Monitor – Pharmaceutical Data Services
In conjunction with the settlement of a federal order, the client company agreed to divest one of its two major business lines. The company, a pharmaceutical data services provider, had acquired its primary competitor approximately four years earlier and, due to concerns regarding possible anti-competitive impacts not identified at the time of acquisition, was required to sell this business line. The business line’s primary product was used by health care professionals to provide patients with advice on drugs, both prescription and over the counter. Additionally, both products provided information to state agencies and insurers on pricing and drug type (brand, possible sources, generic, etc.), having an impact on consumer reimbursement. A buyer was identified and an Asset Purchase Agreement was executed between the Parties, consisting of eight inter-related “private agreements” dealing with the various functional areas involved. Additionally required support services needed during the transition were identified. R. Shermer & Company was appointed by federal regulators first as the Interim Monitor and later as Monitor with oversight responsibility for this transaction. The goal of the divestiture was to re-establish competition in the pharmaceutical database market while ensuring consumer welfare was not harmed.
The divestiture was complicated due the fact that it was a post-consummated merger divestiture. The acquisition had been accomplished four years prior to divestiture, and the acquired assets had been significantly integrated into the business, creating a situation where the divestiture sought to “unscramble the egg.” The asset package and associated employees to be divested did not represent a separated business unit similar to a manufacturing plant or other self-contained organization. Product line rationalization and staff redundancy that had been accomplished during the merger process had to be undone.
The regulatory agency required a relatively quick transition period, during which the seller provided support to the divested business in order to ensure it remained viable for the short term. In addition, for a period of several years after the financial close, the company divesting the business was required to continue to source, analyze and update the drug information in both databases utilizing specialized pharmacists and editors.
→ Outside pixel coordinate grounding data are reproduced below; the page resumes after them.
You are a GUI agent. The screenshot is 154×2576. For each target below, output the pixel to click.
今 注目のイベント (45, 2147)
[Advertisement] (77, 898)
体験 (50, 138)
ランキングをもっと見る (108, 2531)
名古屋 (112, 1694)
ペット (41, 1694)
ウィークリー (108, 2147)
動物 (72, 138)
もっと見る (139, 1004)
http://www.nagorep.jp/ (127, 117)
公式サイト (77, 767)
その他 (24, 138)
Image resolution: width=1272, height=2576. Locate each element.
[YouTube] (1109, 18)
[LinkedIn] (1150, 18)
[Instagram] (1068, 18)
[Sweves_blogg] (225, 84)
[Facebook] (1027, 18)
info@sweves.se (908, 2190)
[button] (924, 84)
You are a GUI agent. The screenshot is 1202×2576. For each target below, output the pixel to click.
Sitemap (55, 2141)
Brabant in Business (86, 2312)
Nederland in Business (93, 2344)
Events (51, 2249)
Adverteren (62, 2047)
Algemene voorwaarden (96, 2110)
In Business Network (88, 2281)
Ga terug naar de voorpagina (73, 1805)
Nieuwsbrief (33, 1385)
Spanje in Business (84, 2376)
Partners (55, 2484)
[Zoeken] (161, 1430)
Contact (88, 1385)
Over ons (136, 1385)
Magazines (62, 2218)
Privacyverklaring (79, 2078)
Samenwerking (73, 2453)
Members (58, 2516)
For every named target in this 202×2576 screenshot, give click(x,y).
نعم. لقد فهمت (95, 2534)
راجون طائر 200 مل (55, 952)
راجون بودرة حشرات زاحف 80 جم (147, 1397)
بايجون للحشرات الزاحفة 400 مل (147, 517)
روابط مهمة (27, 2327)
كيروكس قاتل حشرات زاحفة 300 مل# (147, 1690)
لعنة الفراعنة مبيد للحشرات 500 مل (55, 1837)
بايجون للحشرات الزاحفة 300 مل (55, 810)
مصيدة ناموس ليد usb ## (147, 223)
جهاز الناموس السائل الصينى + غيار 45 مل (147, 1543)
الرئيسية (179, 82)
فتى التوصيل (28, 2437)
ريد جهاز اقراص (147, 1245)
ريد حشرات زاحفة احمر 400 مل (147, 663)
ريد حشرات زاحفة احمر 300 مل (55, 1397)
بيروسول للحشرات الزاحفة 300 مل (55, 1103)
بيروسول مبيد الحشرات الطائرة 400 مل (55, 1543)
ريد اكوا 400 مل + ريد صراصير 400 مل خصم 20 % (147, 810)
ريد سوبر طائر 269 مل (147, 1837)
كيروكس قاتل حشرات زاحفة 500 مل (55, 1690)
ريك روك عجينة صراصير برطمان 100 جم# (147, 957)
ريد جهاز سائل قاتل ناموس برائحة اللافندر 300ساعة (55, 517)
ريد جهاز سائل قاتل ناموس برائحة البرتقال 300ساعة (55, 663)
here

The challenges faced involved the following issues:
- People Issues - Selection process of designated employees to enable both companies to remain viable and competitive, perceived gaps in capabilities between the organizations, employee non-solicitation by buyer and seller, employee communication, and the physical separation of the two staffs
- Technology Issues – Varying levels of Information Technology experience and expertise between the two companies and a complex Information Technology transition; required development of comparable, independent products where the product lines had become rationalized
- Management Issues – Agreements between the parties were frequently open to interpretation. Communications between the two companies were made all the more difficult by the fact that they were now competitors, which became a major barrier for some individuals to overcome
- Shared Editorial - The databases were disparate in structure and the medical information entered was subject to different editorial policies. Additionally, there were differences in content due to database design
- Complex product - The product consisted of 25 modules, one of which managed over 2 million records. Monitoring the editorial requirements was a significant task
- Competition - An assessment of the impact on competition could not take place in the near term due to strict customer non-solicitation requirements on the divesting company
R. Shermer & Company’s role began as Interim Monitor. During this “Pre-Close” phase, the team reviewed the various agreements being drafted, performed a detailed analysis of the information systems involved (including required product development), reviewed the company’s staff allocation, analyzed employee benefits, developed a preliminary process to monitor the editorial function, and created a detailed work plan for the next phase. After appointment as Monitor, transition activities began. During this phase, the team focused on compliance and on transition-planning activities. Numerous issues involving employee non-solicitation, the information systems transition, facilities and infrastructure relocation, content parity, the deposit of escrow materials, and customer non-solicitation were identified and resolved. The third phase “Shared Support” focused on compliance reporting, issue resolution, addressing employee concerns, the monitoring of shared service support, and customer interaction. The final phase “Second Transition” monitored the separation of the shared service functions as the buyer and seller severed ties with one another.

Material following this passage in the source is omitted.